-- Opening Marker --

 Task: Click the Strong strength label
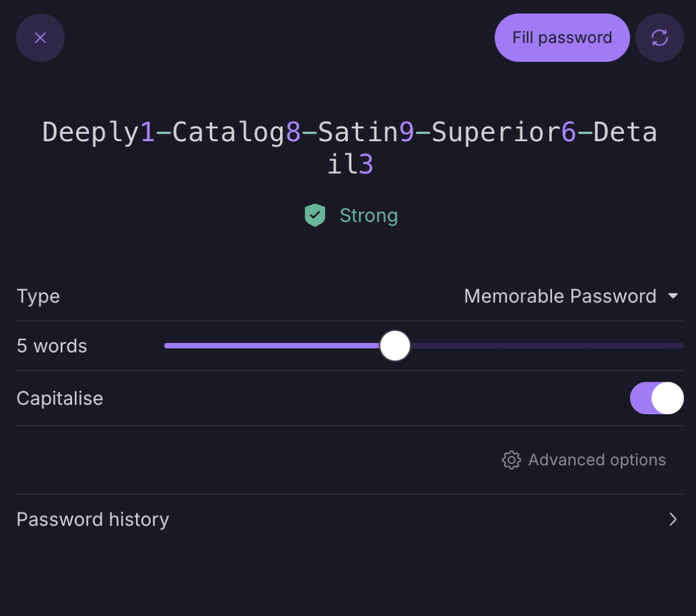coord(368,216)
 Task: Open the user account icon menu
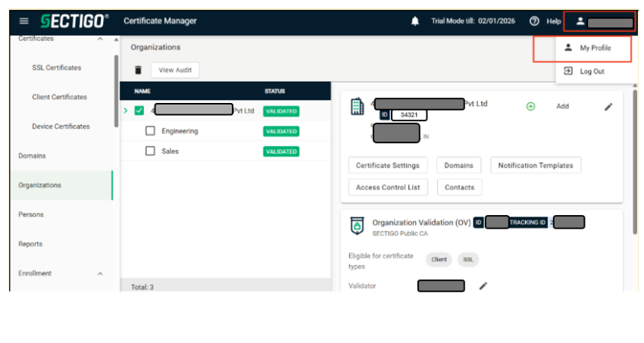click(x=580, y=21)
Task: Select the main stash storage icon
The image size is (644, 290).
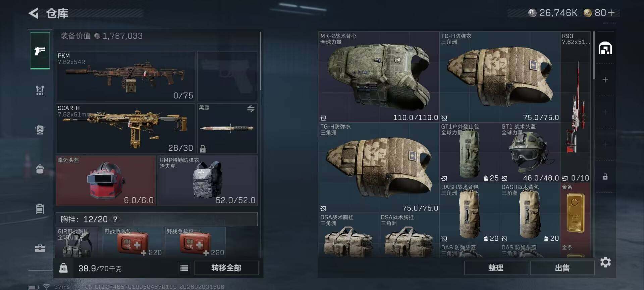Action: [605, 48]
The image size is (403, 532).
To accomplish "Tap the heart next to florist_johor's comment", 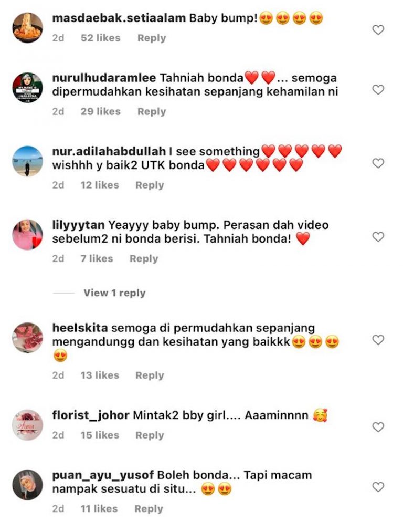I will click(x=378, y=427).
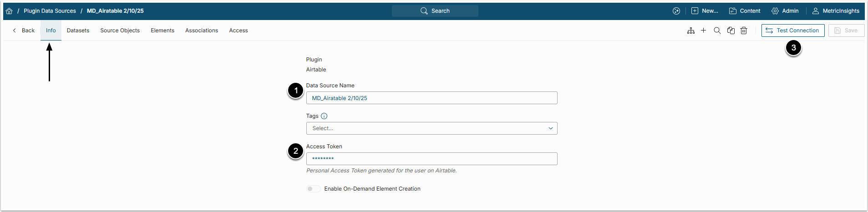Click the Test Connection button
Image resolution: width=868 pixels, height=212 pixels.
[792, 30]
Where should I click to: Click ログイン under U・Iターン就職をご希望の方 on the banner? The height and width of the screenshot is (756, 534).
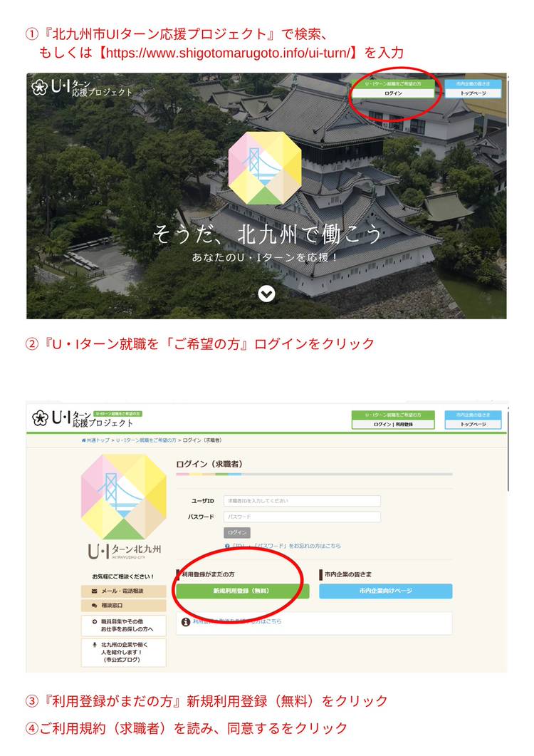tap(393, 93)
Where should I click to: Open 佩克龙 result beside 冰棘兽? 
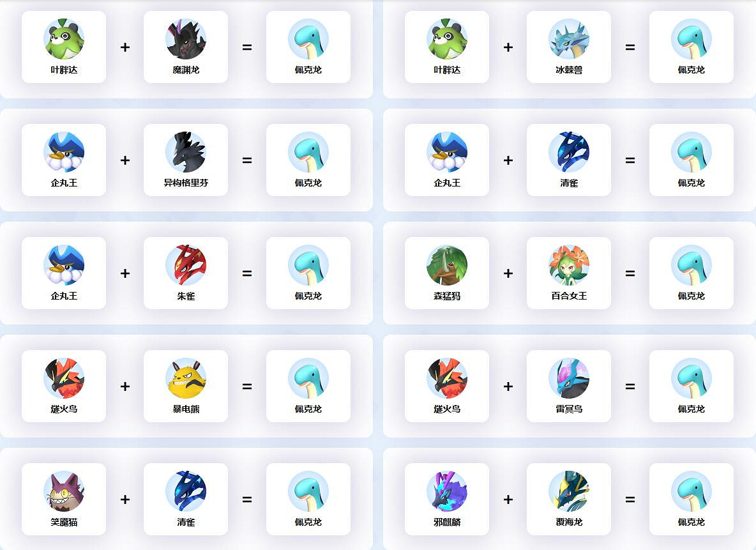pos(692,47)
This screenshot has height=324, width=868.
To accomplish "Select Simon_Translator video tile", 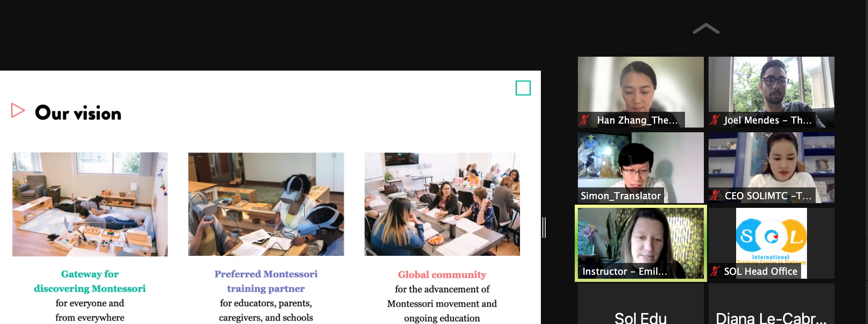I will tap(640, 167).
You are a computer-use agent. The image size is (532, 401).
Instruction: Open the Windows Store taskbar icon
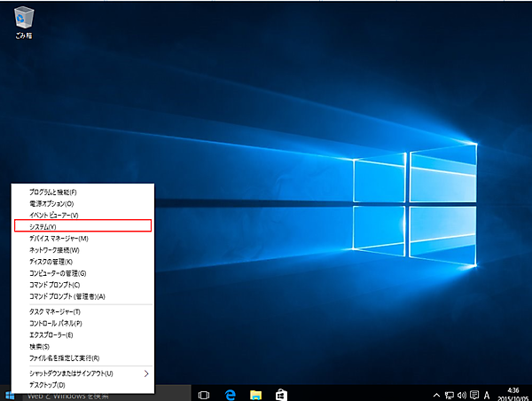coord(279,393)
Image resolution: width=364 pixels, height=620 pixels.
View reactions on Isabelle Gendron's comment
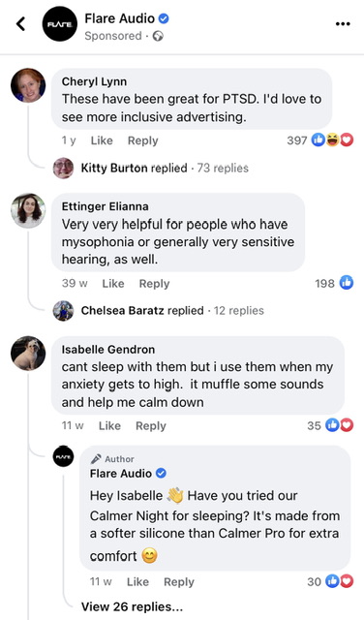click(330, 425)
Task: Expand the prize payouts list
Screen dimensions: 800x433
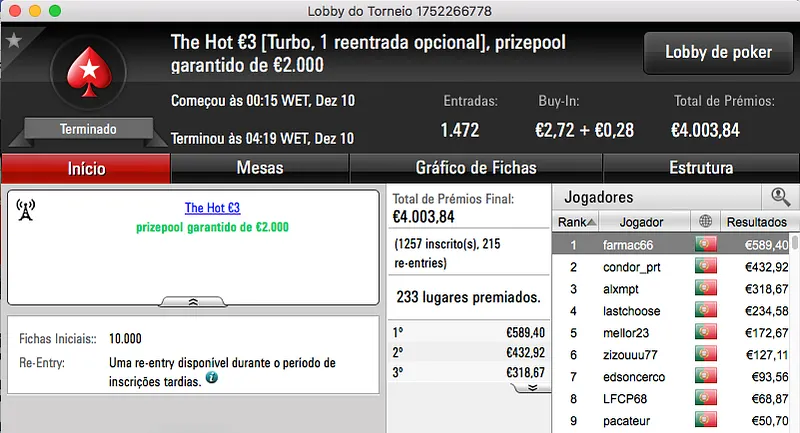Action: click(x=532, y=386)
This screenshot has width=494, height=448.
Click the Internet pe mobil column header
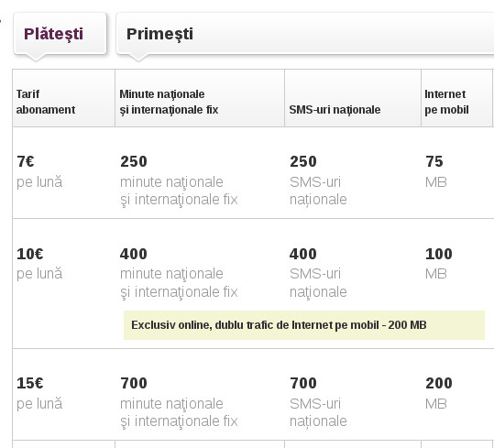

-- Closing Marker --

* [PROBLEM DESCRIPTION] Within the records above, find every line holding the word "This" and give the total as a bare number.

* [ANSWER FOR THE TASK] 2